Food is the connector to everything that surrounds our culture. Each celebration includes a huge feast. We believe food tastes better when it is shared with family, relatives, and many other people. In my grandfather Makivik's time, all types of food were cached on the land, ready for a celebration. Back then there were many ways to prepare the foods, including different types of sauces and dips. I know of three sauces that are very good: aalu, misiraq, and nirukkaq.

Aalu is made from choice parts of caribou or seal. Here is the recipe. Make sure the meat is very lean and clean. Cut it up in tiny pieces and put it in a bowl. Add a few drops of melted fat. Then add a few drops of blood. Add uruniq (ptarmigan intestine) to taste. Stir everything very friskily with your fingers until the volume doubles and the mixture turns fluffy. This is one of the most popular dips for all kinds of meat.

Misiraq is another dip that is made all over the North today. It is made from blubber.
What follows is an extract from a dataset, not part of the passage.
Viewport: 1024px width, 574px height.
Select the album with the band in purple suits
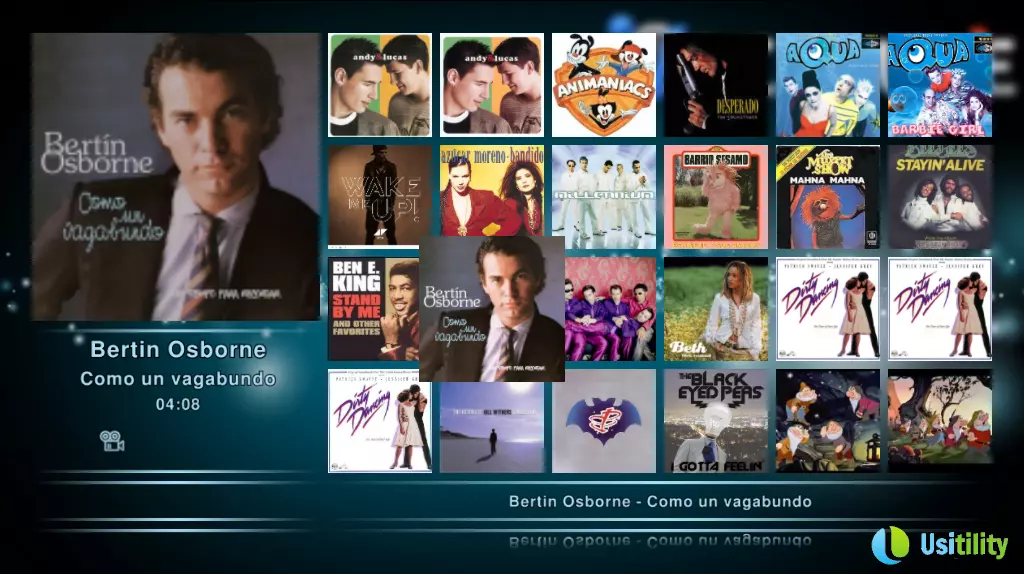click(611, 309)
Cut up pieces of seal blubber, whale, or ujjuk (square flipper seal), making sure not to include any meat. Put the blubber in a safe container with a perforated top — for example, an old coffee tin container. Don't use plastic bags or containers with airtight lids. Store it in a cool place where it can be slowly aged away from heat. When it ages properly the liquid ends up clear, like a fine white wine. The aroma is delicious and never bitter. (If it smells bad, throw it out! The offensive smell means it hasn't aged properly.) All kinds of meats can be dipped in misiraq.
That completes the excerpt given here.